##### DATA EXCERPTS #####
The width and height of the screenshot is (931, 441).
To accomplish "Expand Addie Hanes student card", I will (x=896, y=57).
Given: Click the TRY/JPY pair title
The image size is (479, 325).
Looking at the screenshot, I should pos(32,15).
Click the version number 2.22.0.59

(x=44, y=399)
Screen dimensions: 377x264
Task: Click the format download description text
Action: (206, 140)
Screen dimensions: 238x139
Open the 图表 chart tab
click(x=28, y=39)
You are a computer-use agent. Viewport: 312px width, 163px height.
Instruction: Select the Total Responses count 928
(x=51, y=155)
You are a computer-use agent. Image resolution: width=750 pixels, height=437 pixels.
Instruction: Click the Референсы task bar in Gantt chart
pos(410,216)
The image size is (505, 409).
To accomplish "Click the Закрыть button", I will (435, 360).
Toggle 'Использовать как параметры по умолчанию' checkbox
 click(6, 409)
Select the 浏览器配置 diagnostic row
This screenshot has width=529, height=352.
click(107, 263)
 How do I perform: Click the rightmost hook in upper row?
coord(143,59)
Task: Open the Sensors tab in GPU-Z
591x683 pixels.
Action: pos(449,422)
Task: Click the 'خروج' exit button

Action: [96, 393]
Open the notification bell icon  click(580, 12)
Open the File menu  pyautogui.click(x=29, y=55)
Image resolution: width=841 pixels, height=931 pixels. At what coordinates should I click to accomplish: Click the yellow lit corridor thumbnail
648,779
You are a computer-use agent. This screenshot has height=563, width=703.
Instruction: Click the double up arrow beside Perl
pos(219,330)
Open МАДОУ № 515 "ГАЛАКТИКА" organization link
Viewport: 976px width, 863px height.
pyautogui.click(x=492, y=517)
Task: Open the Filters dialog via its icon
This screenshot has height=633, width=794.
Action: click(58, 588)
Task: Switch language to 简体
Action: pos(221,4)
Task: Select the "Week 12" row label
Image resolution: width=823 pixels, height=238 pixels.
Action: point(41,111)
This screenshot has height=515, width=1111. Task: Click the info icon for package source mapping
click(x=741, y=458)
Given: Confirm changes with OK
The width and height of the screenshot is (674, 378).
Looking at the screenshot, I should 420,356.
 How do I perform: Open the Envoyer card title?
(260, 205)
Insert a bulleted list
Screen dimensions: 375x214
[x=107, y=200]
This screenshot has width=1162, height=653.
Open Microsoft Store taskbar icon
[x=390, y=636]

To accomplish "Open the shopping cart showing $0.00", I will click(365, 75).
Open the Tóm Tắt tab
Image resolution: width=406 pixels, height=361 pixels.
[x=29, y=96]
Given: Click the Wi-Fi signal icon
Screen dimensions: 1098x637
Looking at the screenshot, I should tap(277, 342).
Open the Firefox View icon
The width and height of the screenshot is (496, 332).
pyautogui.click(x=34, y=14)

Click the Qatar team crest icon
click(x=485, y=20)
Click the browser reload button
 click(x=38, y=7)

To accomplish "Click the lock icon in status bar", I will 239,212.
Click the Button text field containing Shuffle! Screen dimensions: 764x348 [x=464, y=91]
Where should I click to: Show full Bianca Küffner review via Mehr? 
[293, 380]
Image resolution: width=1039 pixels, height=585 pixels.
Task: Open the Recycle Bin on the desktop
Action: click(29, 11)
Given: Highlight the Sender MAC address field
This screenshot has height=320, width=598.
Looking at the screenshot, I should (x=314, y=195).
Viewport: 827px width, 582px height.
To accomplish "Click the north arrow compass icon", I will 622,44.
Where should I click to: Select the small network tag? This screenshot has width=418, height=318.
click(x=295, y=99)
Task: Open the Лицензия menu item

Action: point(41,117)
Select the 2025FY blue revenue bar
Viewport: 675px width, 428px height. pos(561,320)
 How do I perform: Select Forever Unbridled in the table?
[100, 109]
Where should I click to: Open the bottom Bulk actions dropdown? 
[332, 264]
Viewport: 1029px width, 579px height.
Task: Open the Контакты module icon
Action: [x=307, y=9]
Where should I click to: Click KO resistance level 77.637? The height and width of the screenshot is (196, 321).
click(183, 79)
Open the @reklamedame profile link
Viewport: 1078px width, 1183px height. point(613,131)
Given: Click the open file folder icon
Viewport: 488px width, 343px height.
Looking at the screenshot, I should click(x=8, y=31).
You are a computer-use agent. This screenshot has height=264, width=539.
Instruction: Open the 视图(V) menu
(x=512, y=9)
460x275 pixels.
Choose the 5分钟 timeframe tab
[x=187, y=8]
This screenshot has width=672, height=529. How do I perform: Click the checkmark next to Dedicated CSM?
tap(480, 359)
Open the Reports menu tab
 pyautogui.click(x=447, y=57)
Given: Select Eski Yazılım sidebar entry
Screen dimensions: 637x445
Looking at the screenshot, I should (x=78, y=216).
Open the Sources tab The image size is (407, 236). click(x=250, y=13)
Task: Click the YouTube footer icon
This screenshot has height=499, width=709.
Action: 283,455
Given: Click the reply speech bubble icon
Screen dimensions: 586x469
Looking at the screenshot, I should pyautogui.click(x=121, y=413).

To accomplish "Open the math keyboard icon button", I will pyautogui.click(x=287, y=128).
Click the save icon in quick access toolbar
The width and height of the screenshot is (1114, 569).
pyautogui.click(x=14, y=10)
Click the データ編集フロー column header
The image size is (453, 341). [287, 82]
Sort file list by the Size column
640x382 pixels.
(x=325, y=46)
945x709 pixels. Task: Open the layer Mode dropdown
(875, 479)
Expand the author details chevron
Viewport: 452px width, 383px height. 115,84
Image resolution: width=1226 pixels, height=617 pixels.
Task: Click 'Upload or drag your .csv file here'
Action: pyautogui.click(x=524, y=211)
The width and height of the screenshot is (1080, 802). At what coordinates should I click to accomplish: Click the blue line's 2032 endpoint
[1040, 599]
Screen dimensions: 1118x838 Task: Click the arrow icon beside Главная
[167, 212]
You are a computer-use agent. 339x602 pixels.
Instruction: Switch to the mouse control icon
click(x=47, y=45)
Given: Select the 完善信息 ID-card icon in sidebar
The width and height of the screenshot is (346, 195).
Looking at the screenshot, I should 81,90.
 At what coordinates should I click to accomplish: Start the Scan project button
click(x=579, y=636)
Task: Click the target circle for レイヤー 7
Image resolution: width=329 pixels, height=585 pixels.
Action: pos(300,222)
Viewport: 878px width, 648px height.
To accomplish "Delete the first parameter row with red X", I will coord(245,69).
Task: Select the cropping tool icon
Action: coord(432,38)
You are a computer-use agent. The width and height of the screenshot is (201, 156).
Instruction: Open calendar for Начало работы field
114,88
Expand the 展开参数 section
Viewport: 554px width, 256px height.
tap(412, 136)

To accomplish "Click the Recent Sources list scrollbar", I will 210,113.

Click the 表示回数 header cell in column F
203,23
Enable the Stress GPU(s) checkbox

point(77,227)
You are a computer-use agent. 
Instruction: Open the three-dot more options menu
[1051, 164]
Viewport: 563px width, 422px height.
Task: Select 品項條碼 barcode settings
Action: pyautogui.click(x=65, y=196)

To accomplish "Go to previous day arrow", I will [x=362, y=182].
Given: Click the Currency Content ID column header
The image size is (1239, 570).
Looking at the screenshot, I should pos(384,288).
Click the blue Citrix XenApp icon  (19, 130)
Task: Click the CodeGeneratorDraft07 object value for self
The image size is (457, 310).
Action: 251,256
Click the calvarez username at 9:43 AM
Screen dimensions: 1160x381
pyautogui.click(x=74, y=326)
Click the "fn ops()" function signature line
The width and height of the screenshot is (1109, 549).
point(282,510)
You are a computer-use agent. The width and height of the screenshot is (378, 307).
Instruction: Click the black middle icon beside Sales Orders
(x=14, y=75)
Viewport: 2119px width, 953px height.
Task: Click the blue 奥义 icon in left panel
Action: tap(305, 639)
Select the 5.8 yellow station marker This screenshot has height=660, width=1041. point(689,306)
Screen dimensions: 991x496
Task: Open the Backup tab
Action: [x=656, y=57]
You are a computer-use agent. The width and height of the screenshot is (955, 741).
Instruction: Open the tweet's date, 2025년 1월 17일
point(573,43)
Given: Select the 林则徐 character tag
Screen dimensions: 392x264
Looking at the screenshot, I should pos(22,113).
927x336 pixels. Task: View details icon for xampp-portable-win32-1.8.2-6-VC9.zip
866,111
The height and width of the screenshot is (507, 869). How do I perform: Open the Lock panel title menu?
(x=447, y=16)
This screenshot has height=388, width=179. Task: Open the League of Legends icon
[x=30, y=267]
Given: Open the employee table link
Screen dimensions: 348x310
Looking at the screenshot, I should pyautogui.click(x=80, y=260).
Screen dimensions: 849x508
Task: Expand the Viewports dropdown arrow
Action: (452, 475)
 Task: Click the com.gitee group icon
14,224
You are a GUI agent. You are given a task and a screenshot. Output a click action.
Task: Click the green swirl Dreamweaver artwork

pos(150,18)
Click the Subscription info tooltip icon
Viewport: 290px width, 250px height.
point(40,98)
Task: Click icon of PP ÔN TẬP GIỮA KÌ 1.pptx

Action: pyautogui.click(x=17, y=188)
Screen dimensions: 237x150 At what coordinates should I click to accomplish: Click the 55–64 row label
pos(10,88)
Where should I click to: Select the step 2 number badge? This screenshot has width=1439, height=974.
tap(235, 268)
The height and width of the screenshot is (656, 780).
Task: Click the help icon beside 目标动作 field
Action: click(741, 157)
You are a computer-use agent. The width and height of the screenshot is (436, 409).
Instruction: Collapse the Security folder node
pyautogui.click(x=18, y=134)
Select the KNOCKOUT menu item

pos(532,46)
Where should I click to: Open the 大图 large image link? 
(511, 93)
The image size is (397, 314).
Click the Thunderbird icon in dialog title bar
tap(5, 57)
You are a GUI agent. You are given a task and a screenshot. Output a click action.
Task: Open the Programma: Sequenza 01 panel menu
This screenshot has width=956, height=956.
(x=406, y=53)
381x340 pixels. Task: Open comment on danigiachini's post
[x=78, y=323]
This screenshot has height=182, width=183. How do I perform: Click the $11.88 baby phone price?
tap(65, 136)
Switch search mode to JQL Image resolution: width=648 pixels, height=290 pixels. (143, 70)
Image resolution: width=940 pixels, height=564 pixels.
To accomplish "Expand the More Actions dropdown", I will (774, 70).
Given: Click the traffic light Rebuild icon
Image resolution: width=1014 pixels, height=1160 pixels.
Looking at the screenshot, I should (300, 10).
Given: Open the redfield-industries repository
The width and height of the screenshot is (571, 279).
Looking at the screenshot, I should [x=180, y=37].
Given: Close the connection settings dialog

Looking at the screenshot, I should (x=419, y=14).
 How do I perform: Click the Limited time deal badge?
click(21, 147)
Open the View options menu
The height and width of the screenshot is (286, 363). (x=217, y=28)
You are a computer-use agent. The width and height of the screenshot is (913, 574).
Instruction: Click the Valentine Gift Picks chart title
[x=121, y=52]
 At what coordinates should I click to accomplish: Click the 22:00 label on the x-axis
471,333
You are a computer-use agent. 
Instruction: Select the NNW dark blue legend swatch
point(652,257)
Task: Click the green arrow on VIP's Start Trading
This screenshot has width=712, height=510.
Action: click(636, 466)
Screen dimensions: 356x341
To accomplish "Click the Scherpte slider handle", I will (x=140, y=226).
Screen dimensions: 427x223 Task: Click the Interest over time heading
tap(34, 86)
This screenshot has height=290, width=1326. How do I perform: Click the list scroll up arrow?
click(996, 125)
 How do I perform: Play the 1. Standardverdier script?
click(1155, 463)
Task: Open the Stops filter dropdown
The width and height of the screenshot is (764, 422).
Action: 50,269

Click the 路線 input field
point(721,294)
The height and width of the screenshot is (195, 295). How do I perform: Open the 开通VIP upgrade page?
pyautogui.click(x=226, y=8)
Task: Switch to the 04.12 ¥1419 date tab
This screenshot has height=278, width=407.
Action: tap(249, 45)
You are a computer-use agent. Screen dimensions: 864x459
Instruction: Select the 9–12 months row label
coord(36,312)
#####
### DESCRIPTION OF THE TASK
Copy each line of the entries in which the string "Sources" is found.

### OUTPUT BELOW
Open the Sources tab The image size is (407, 236). click(x=250, y=13)
To accomplish "Click the Recent Sources list scrollbar", I will 210,113.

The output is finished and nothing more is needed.